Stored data
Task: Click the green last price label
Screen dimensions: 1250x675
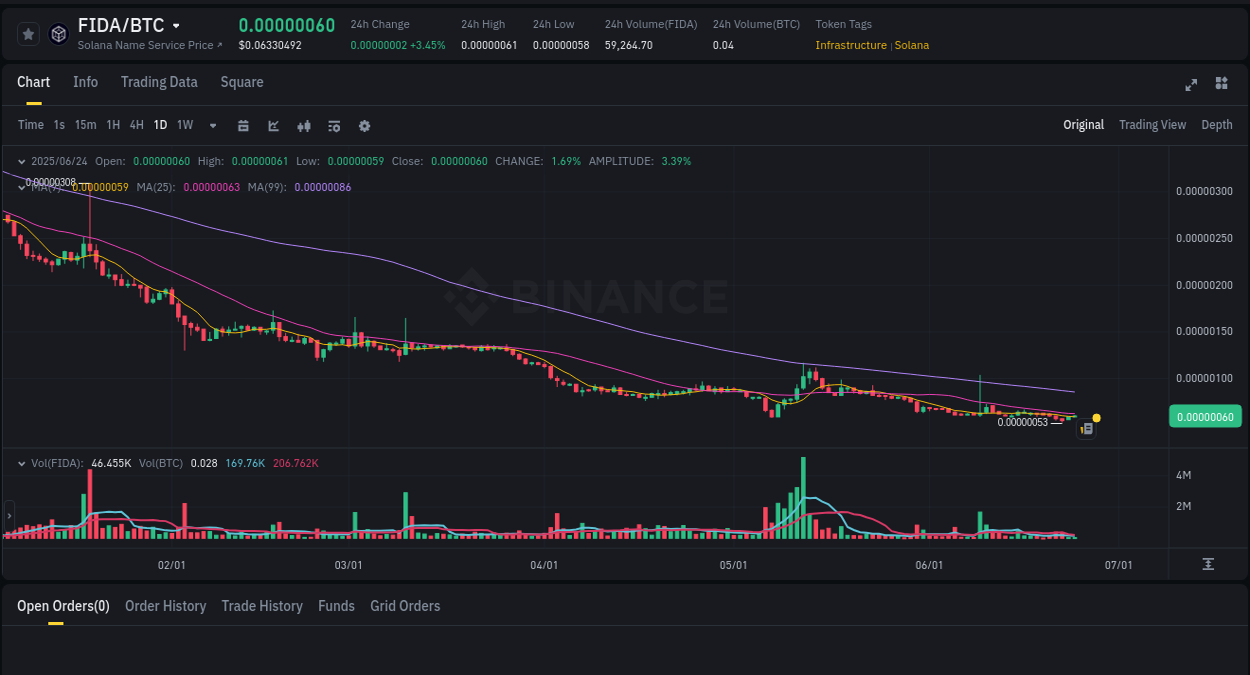Action: [1206, 416]
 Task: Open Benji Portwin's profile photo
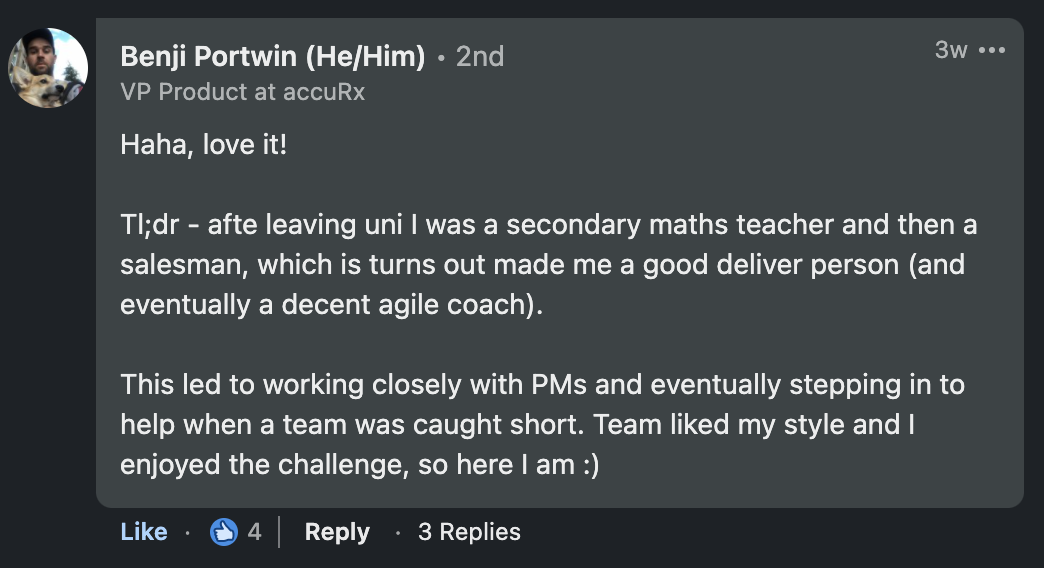[48, 68]
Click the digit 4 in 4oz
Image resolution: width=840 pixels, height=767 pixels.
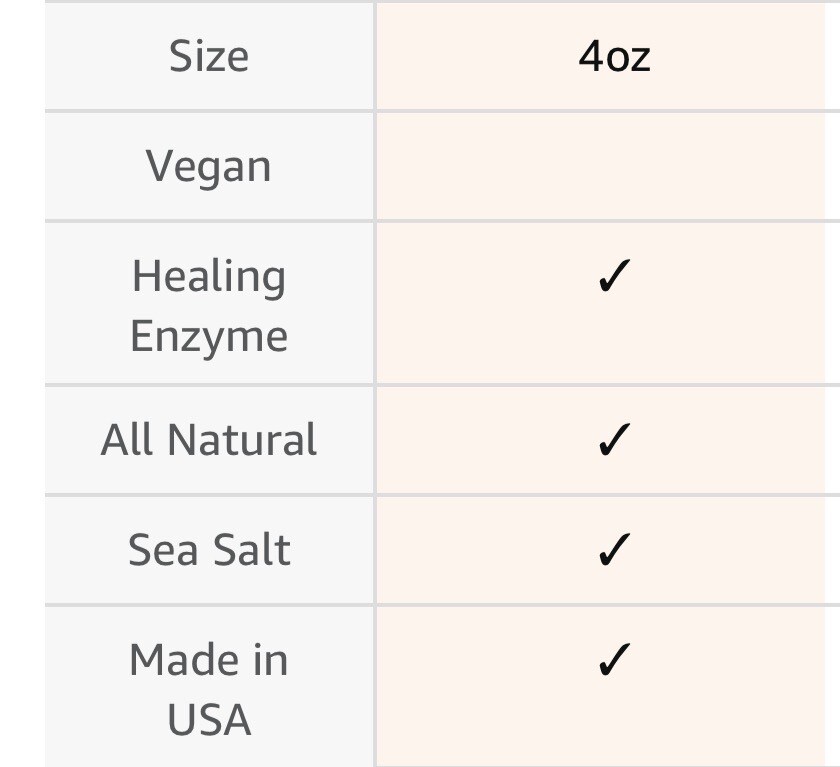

TASK GOAL.
Here the job is to retype exactly the lines that start at the one containing "Screen dimensions: 1250x675" and run through the end of the records above, leaving out pictures.

TASK RESULT.
Screen dimensions: 1250x675
Action: [1206, 416]
 Task: Open Benji Portwin's profile photo
[48, 68]
Click the digit 4 in 4oz
Image resolution: width=840 pixels, height=767 pixels.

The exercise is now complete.